Last updated at Thu, 17 Aug 2017 23:56:52 GMT
No, I Will Not Make A Ghost Pun
This week was marked -- some might say mauled -- by the news of another cutely-named vulnerability, GHOST. I'm sure it's a huge deal and justified all of the ballyhoo surrounding it, so I won't get into all that. If you're looking for some technical background, please see Michal Zalewski's excellent analysis.
Since we're in the exploit business, you can be sure I've spent a lot of time fielding questions about severity, ubiquity, and Metasploit coverage this week. We determined pretty early that Metasploit wasn't affected, like most software analyzed so far. So, that's one bullet dodged.
We also confirmed that Metasploit had no need to add an exploit for the publicly-disclosed exim denial of service (DoS), since we've had one shipping with for a little over four and a half years. The venerable SMTP fuzzer module will trip the condition, with just a little bit of tweaking, like so:
msf> use auxiliary/fuzzer/smtp/smtp_fuzzer
msf> set STARTLEN 1239
msf> set CMD HELO
msf> set FuzzChar 0
msf> set RHOST address.to.vulnerable.and.remotely.listening.exim.server
msf> run
With that, you're off to hunt down and knock over all the unpatched, specially-configured, and somewhat old exim servers in your environment. They probably weren't doing anything important anyway. (Okay, only try this on a test network when you're trying to determine if your IDS/IPS is working, or if you have a mature Chaos Monkey style production environment).
As this is a library-level vulnerability, GHOST is not limited to merely old and weird versions of EXIM. I'm sure that we'll have a handful of software and embedded systems that will turn out to be vulnerable to this.

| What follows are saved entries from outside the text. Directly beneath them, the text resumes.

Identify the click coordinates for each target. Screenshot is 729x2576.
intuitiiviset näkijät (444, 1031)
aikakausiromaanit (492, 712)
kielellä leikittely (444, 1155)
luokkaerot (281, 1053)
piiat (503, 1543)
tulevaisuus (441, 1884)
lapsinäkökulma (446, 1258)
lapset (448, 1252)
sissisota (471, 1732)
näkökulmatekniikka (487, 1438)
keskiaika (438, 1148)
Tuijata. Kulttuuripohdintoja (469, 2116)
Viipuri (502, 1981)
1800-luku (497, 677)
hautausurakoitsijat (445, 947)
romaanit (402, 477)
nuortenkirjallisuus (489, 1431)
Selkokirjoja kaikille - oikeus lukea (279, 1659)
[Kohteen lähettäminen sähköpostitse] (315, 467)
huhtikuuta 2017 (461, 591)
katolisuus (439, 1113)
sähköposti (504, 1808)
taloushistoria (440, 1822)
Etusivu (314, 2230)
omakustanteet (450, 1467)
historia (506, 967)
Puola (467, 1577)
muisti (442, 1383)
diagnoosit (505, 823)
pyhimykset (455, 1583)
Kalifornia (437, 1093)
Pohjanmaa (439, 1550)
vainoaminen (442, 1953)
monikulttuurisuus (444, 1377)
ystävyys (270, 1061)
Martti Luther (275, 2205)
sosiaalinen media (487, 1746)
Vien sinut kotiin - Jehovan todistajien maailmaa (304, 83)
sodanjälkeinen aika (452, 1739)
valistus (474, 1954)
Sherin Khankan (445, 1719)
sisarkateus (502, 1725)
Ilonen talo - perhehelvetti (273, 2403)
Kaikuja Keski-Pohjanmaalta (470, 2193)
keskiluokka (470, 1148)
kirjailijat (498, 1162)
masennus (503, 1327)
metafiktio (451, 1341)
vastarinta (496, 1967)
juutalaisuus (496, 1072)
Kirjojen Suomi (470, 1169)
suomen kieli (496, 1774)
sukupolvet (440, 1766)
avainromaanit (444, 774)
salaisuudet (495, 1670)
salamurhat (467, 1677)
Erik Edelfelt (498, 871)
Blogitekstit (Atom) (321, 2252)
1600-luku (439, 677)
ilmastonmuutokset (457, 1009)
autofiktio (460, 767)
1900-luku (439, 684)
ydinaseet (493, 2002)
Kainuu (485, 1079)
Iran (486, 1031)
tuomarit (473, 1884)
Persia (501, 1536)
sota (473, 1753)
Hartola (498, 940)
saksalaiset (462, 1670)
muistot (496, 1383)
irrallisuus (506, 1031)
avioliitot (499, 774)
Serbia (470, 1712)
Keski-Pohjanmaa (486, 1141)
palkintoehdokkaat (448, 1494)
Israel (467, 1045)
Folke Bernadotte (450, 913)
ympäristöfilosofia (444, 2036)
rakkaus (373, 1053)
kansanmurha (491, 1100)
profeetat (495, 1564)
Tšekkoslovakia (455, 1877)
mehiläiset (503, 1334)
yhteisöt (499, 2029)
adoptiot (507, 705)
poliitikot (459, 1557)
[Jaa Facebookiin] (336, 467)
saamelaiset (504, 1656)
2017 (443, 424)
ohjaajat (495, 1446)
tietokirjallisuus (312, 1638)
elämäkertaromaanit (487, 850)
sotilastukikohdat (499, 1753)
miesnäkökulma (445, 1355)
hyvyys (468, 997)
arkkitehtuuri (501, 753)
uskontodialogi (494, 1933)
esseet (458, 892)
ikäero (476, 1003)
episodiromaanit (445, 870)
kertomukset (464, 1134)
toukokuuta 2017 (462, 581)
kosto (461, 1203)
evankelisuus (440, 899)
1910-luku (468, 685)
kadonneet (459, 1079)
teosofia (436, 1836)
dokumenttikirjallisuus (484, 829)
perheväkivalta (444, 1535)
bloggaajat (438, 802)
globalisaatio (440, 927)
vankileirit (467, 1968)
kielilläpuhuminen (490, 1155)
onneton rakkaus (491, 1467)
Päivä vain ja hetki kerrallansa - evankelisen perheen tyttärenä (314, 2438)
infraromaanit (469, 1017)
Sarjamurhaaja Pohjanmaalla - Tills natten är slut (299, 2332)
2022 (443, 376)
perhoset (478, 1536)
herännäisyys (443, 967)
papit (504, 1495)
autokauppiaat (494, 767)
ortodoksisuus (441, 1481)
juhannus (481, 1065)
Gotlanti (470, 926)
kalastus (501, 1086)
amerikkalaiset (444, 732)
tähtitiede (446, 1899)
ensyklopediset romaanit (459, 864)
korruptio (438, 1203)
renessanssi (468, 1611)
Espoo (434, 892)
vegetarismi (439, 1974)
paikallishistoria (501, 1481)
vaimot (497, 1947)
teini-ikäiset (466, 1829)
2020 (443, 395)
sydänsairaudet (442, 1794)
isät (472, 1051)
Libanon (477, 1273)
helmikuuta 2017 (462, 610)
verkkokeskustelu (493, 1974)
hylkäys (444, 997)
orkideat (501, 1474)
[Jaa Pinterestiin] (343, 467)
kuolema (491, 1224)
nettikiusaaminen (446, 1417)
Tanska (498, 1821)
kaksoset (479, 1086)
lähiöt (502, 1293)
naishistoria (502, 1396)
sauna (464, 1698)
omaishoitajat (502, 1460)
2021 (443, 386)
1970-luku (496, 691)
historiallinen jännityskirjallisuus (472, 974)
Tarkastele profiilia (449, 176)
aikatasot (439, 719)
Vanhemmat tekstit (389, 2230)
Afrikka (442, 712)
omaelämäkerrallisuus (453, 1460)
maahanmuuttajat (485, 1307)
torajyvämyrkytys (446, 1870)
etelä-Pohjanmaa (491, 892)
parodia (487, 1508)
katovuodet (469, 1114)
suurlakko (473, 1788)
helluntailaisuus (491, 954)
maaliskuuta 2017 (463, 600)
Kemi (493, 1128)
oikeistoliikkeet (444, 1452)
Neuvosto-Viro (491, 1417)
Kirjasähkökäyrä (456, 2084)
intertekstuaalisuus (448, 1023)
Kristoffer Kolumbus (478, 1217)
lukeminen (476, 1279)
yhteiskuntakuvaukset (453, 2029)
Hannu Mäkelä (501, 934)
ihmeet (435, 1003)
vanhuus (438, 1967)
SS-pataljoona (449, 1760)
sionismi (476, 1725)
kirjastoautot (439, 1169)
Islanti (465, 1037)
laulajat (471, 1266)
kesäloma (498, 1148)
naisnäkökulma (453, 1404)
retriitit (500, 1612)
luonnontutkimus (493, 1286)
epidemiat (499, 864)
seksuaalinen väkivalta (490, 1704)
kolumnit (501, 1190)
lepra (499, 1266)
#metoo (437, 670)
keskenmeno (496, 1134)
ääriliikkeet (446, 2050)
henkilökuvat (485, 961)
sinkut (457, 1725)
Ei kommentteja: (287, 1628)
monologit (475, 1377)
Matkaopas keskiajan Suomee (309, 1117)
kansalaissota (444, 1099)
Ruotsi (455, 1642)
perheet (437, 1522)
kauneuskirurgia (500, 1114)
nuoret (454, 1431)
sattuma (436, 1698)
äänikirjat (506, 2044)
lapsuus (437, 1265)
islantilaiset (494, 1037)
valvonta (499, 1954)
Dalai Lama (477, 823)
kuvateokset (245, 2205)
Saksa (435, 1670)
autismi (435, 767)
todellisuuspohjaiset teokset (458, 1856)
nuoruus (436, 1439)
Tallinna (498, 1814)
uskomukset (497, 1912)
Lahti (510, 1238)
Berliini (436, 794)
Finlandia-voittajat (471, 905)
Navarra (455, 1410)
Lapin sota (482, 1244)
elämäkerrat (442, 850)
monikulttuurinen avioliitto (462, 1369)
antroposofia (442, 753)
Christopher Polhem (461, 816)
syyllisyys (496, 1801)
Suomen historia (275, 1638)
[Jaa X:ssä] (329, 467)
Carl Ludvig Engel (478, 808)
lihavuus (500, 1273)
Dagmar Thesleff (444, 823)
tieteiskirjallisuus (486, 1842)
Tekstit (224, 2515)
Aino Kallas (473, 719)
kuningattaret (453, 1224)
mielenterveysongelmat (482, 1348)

In fact, as of this morning, community contributor Christian FireFart Mehlmauer put up a pull request for a Wordpress GHOST scanner, which is nice to have. That'll be landed to Framework this morning, I expect, after the usual code review.
That leaves the remote code execution angle. Of course, that's the only angle anyone really cares about, and it's the hardest nut to crack here. I believe Qualys's conclusion that this bug can lead to RCE... under certain, somewhat specialized circumstances. We kicked it around for a day or two here at Rapid7 and in the Metasploit Freenode channel. Turns out, popping shells with this bug is easier said than done. Maybe if we spent an extra 88 days on it, we'll be able to replicate the conditions required to get code execution. That said, the interest in the open source security community seems pretty low.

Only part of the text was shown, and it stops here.